- What this exercise asks
A: Please copy everything from "Mount Lefre (or" down to "to the Tesino." in the Mount Lefre text, word for word.
B: Carry on the Mount Lefre text with new sentences that follow its last one.

===== Supplied passage =====

Mountain in the southeastern part of Lagorai Chain in Trentino, Italy

Mount Lefre (or simply Léfre) (1305 MSL) is a mountain in the southeastern part of the Lagorai Chain in Trentino.

Located mainly in Valsugana and partly in the Tesino Plateau, it is divided between the municipalities of Castel Ivano, Ospedaletto, and Pieve Tesino.

==Description==
===Geographic boundaries===
Mount Lefre is located in the eastern part of Valsugana, marking the westernmost point of the mountain ridge that then continues toward the east with Mount Mèzza, Mount Cismón, Mount Silàna, Mount Picòsta, and Mount Celàdo. From the western face of the Lefre, the Valsugana varies its orientation toward the southeast, while along its northern slope pass the most used access routes to the Tesino.

The flow of the Chieppena stream marks the northern and western limits of the mountain, the southern limit slopes down into the valley floor of the Valsugana (with the course of the Brenta river), while the eastern limit is represented by the Val Bronzale, the conoid between the Lefre the Monte Mezza on which the town of Ospedaletto rises. The meeting point between the two mountains to the northeast consists of a fork, immediately north of which rises the pass of the same name.

===== Data excerpts =====

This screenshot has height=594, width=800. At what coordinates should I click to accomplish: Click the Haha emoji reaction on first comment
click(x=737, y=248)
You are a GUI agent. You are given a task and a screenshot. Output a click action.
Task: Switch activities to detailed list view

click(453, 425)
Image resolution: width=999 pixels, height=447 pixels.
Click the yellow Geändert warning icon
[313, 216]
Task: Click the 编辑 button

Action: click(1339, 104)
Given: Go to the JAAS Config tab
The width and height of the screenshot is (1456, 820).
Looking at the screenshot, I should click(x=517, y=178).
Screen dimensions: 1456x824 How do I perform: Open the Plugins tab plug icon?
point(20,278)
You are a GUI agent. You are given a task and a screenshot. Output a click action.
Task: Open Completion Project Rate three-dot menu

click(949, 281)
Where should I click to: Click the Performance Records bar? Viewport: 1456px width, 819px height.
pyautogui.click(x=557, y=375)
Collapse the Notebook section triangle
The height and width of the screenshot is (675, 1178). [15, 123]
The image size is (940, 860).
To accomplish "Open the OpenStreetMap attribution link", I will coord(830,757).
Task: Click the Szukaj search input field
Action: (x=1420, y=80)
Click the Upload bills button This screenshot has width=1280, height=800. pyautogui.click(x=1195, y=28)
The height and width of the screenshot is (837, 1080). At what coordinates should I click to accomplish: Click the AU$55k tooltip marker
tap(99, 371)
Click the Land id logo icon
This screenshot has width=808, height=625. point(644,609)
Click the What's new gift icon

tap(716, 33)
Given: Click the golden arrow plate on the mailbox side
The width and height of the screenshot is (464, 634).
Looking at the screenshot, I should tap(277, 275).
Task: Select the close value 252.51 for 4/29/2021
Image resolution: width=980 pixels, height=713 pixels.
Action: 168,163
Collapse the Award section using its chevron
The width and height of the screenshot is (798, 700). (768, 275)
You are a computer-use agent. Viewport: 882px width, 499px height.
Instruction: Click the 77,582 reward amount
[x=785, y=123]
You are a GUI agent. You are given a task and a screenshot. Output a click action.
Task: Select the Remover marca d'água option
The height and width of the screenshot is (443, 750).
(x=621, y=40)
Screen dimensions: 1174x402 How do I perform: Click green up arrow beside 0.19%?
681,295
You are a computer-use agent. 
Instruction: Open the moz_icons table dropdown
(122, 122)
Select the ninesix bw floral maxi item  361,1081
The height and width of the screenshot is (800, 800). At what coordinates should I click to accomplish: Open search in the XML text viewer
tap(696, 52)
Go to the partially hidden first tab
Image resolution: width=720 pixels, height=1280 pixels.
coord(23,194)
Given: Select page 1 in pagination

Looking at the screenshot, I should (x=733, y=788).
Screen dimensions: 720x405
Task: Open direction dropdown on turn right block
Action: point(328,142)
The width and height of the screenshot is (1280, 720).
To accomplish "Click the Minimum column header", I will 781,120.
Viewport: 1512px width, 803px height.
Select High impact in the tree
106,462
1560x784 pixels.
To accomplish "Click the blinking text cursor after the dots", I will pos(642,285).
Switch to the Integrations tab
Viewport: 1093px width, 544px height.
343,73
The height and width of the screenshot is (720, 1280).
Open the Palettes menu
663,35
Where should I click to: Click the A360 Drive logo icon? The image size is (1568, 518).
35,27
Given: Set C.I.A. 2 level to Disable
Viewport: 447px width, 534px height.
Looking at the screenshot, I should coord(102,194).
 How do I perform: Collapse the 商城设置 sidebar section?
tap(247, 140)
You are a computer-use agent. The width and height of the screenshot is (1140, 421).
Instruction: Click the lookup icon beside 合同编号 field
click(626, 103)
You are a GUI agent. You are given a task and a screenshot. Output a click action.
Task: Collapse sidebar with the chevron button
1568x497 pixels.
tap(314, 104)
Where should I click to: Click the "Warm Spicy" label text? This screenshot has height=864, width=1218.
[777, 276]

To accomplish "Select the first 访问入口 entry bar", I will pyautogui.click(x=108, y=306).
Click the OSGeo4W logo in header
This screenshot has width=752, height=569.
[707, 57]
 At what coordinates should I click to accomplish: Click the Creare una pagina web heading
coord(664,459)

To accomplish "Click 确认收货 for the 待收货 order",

=====

- Responses
A:
Mount Lefre (or simply Léfre) (1305 MSL) is a mountain in the southeastern part of the Lagorai Chain in Trentino.

Located mainly in Valsugana and partly in the Tesino Plateau, it is divided between the municipalities of Castel Ivano, Ospedaletto, and Pieve Tesino.

==Description==
===Geographic boundaries===
Mount Lefre is located in the eastern part of Valsugana, marking the westernmost point of the mountain ridge that then continues toward the east with Mount Mèzza, Mount Cismón, Mount Silàna, Mount Picòsta, and Mount Celàdo. From the western face of the Lefre, the Valsugana varies its orientation toward the southeast, while along its northern slope pass the most used access routes to the Tesino.

B:
Along the slopes of the mountain rise (from the north counterclockwise) the villages of Pradellano, Ivano Fracena, Agnedo, and Ospedaletto. The only access road to the summit passable by motor vehicles is the SC1, which branches off from the SP78 “del Tesino” in the locality of Pradellano and arrives, after 5.4 km near the Monte Lefre Refuge.

===Geology===
Geologically, Lefre consists of limestone rocks, which distinguishes it from the Cima d'Asta Massif to the north (composed mainly of granitic rocks) and the Altipiani Group to the south. The limestones that compose Mt. Lefre are mostly Triassic dolomites on which Jurassic and Cretaceous limestones and marls rest. These rocks of marine origin began to accumulate when the sea covered the territory currently occupied by the Alps, a phase that began at the end of the great eruptions of the Lower Permian.

The limestones and marls in the mountain are especially thickly stratified whitish and red flakes; they, present especially in the upper part of the mountain, give the summit a gentle and level morphology. Below, the presence of Jurassic limestones makes the walls steep and landslideable, especially the western one.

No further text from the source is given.